──────── RECORDED INFORMATION

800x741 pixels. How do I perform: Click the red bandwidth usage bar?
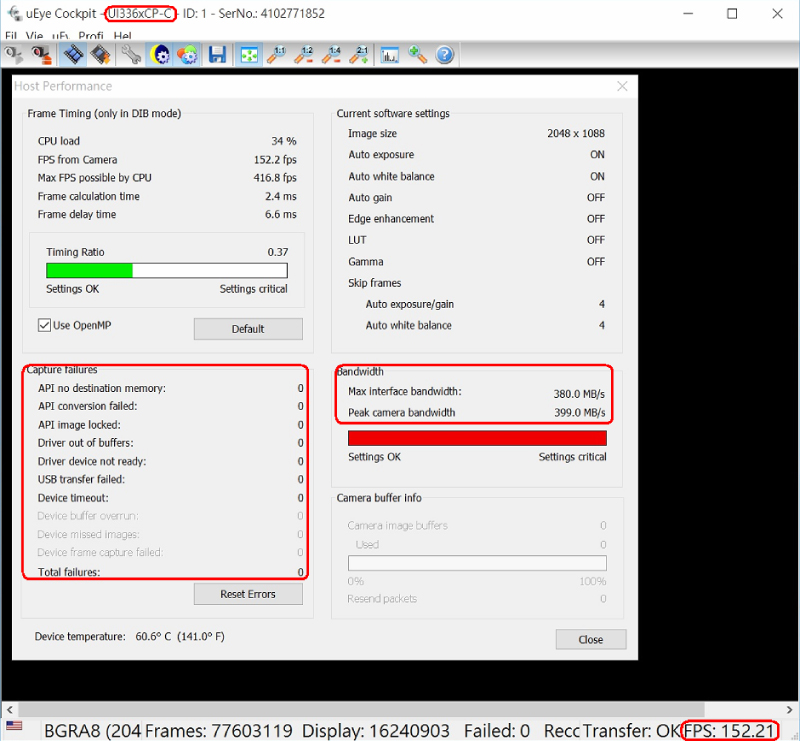(x=477, y=438)
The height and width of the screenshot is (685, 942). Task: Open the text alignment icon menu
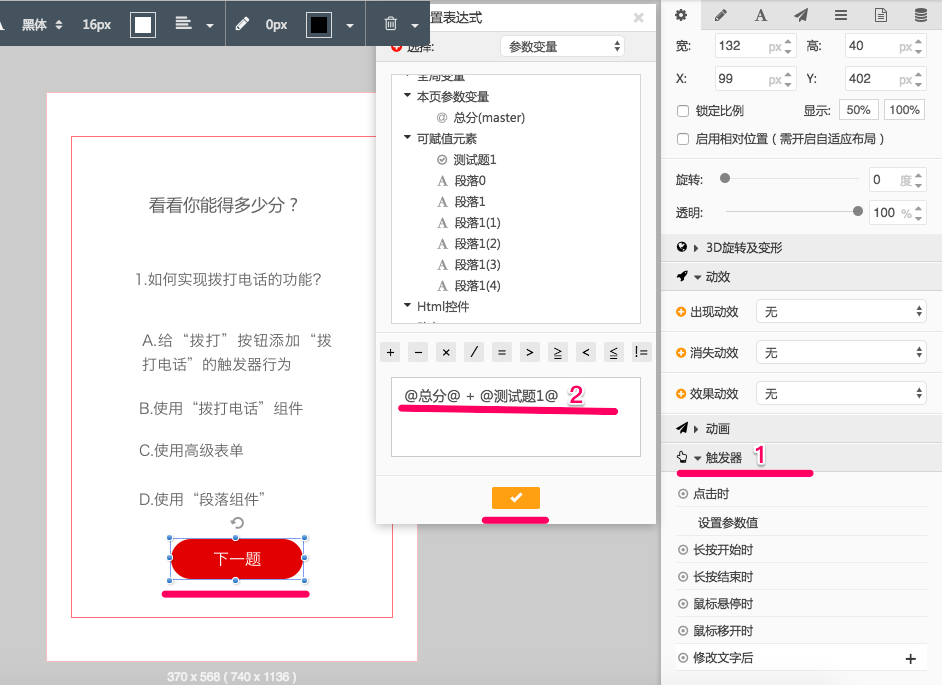click(184, 24)
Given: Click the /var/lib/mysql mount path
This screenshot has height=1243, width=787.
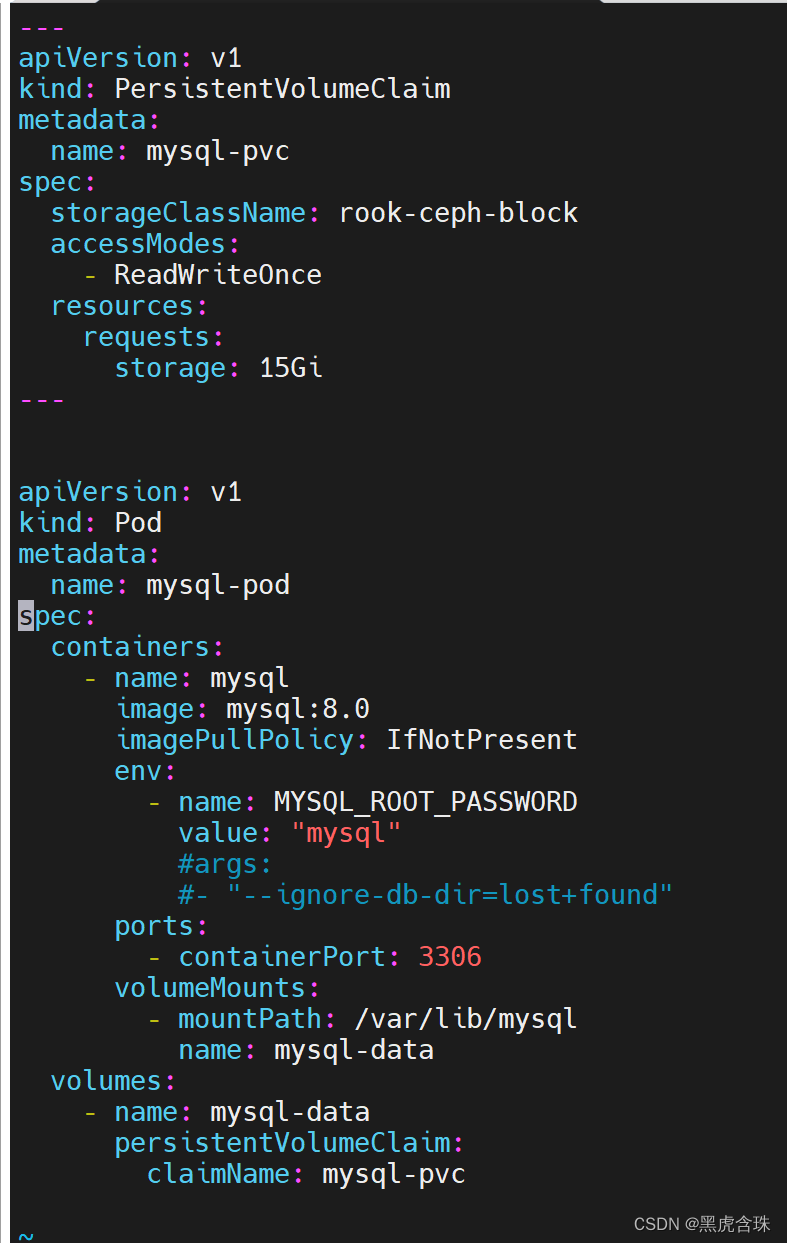Looking at the screenshot, I should pos(466,1019).
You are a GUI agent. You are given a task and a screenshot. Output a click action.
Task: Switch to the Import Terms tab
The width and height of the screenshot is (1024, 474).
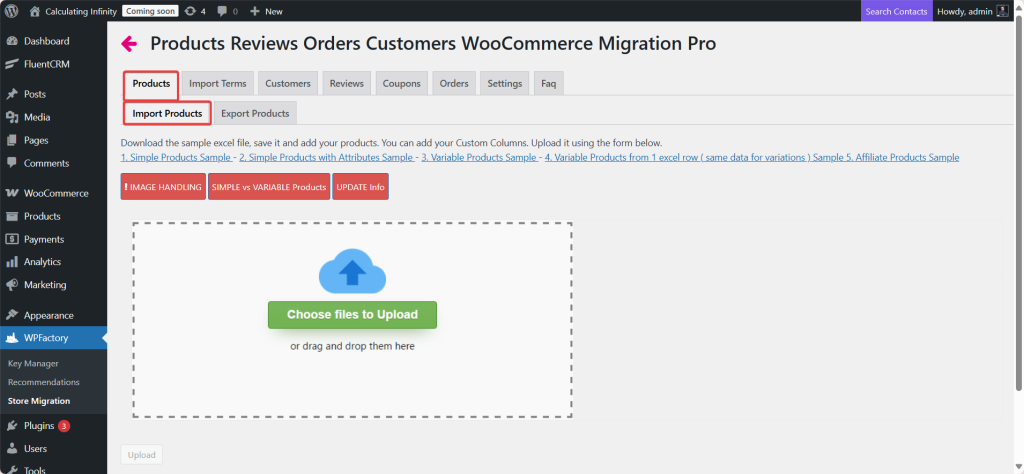[217, 84]
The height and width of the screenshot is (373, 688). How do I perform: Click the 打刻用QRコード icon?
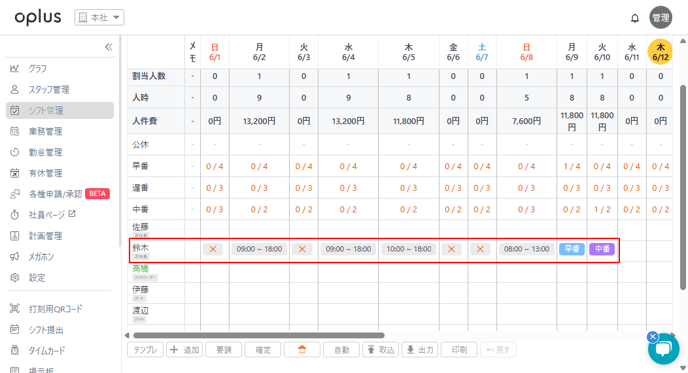(x=14, y=308)
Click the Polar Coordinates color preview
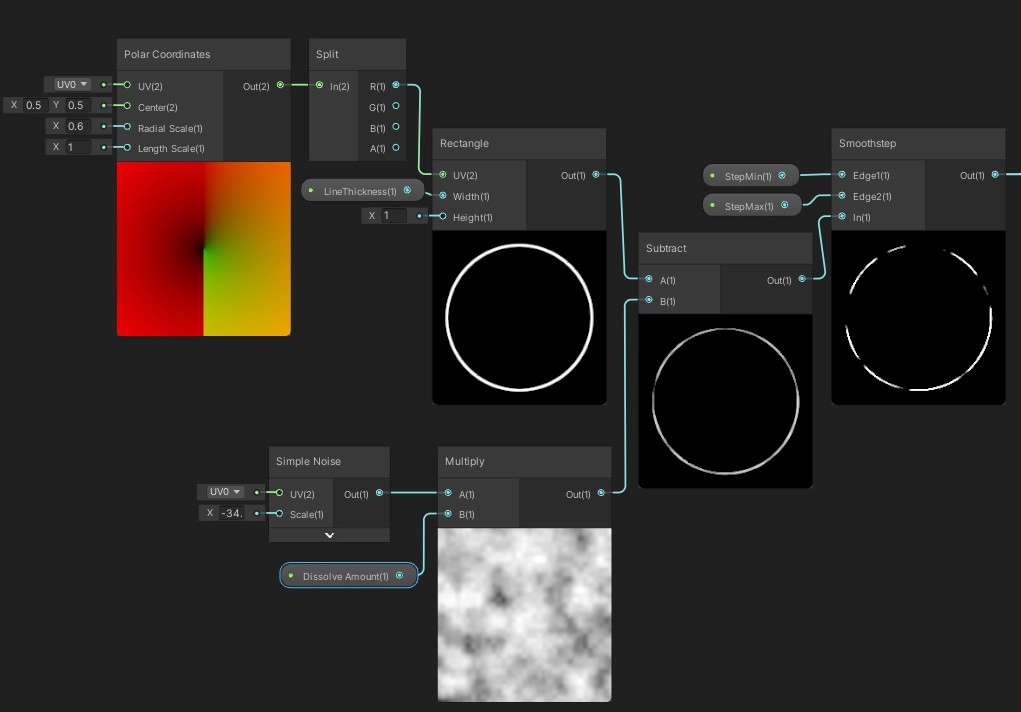The width and height of the screenshot is (1021, 712). pyautogui.click(x=203, y=249)
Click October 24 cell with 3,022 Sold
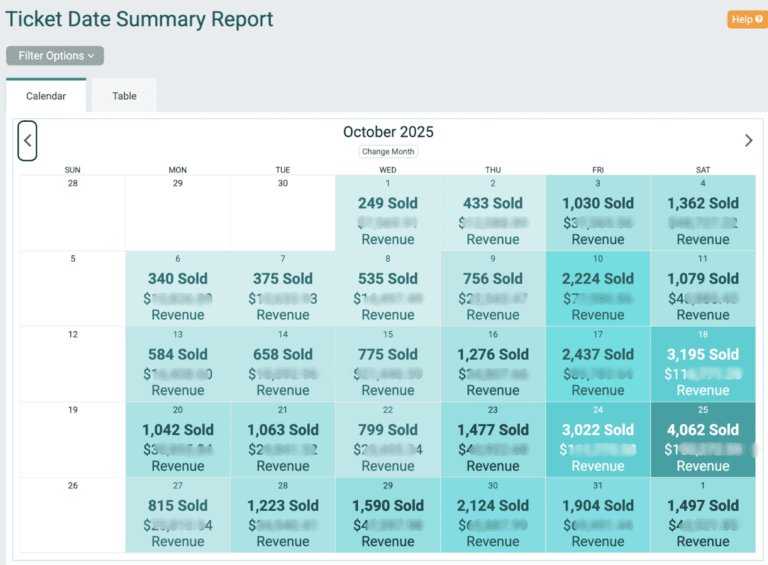Viewport: 768px width, 565px height. 597,439

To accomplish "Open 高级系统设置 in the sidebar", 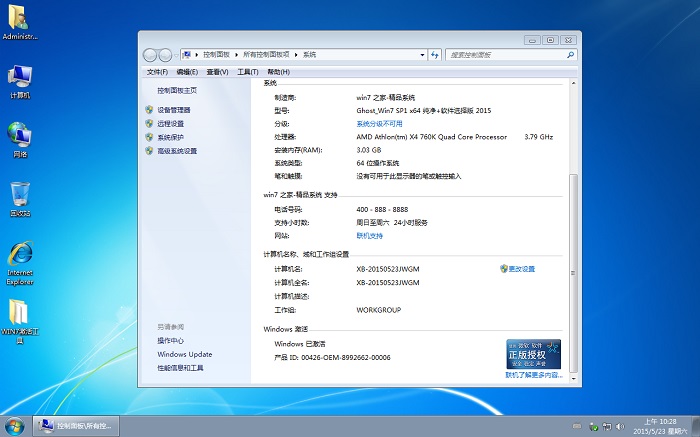I will click(x=176, y=151).
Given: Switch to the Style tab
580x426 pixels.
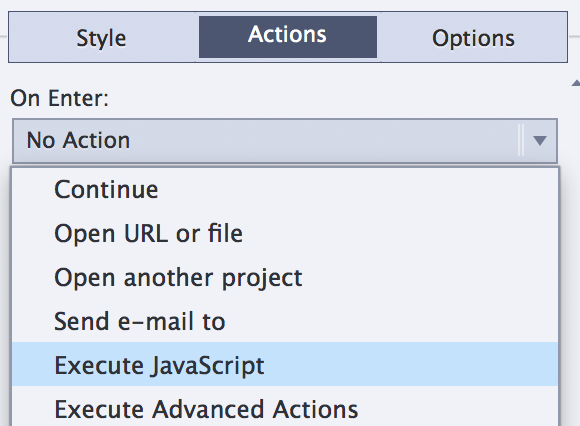Looking at the screenshot, I should click(102, 37).
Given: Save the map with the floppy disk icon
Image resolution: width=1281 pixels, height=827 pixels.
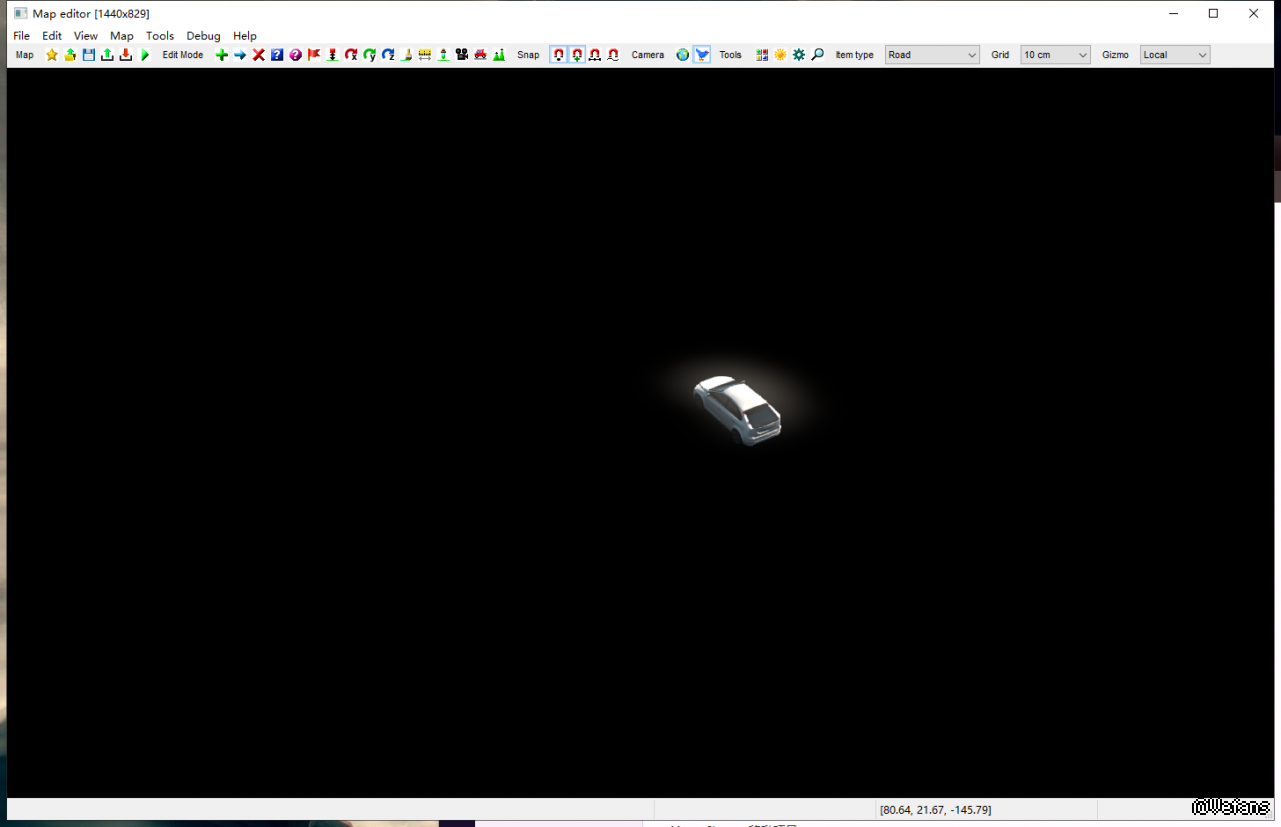Looking at the screenshot, I should pyautogui.click(x=89, y=55).
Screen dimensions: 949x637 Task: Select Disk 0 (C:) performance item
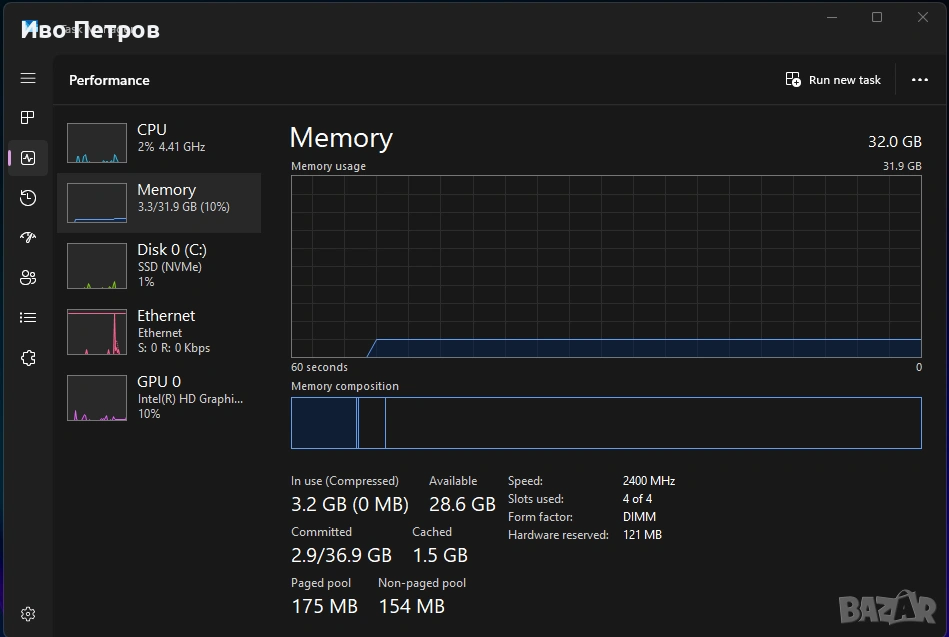point(160,264)
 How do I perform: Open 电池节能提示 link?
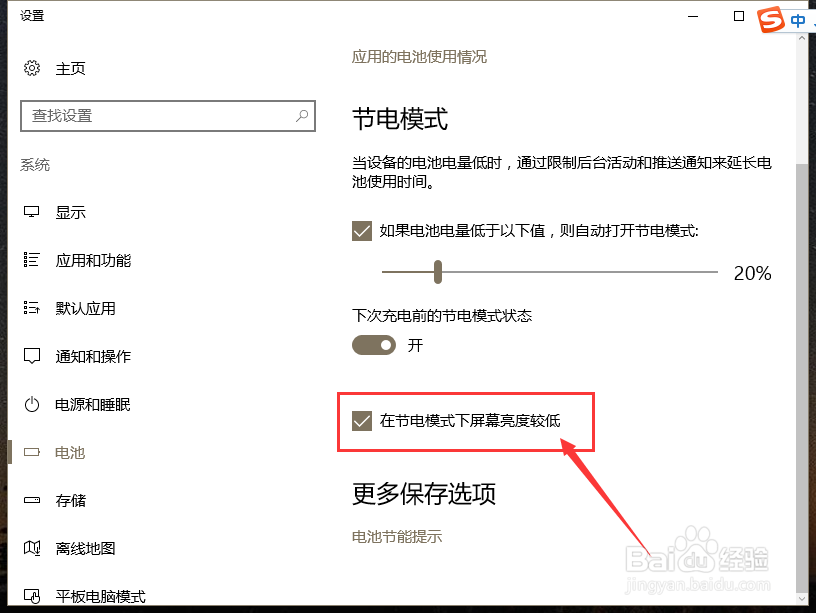(x=397, y=537)
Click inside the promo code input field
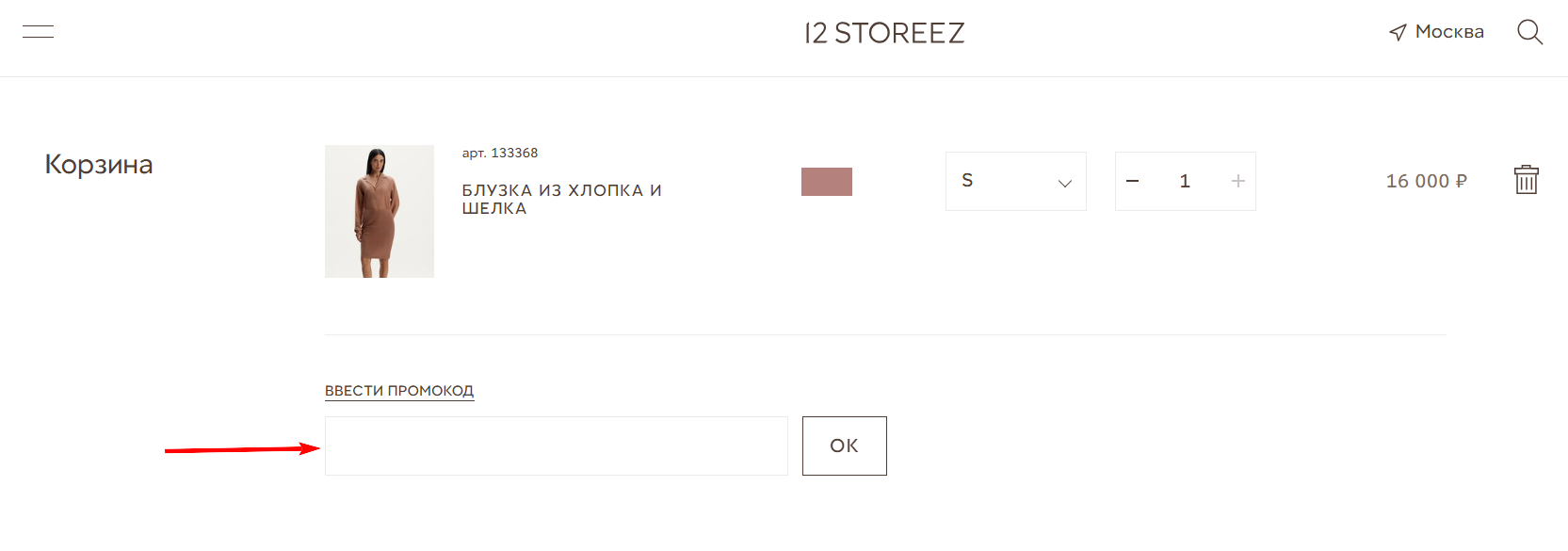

────────────────

▶ _THE TASK_
Line by line, check the material above for the word "Switch", then give the number of lines that hold it and nothing else.

▶ _ANSWER TO THIS PROBLEM_
2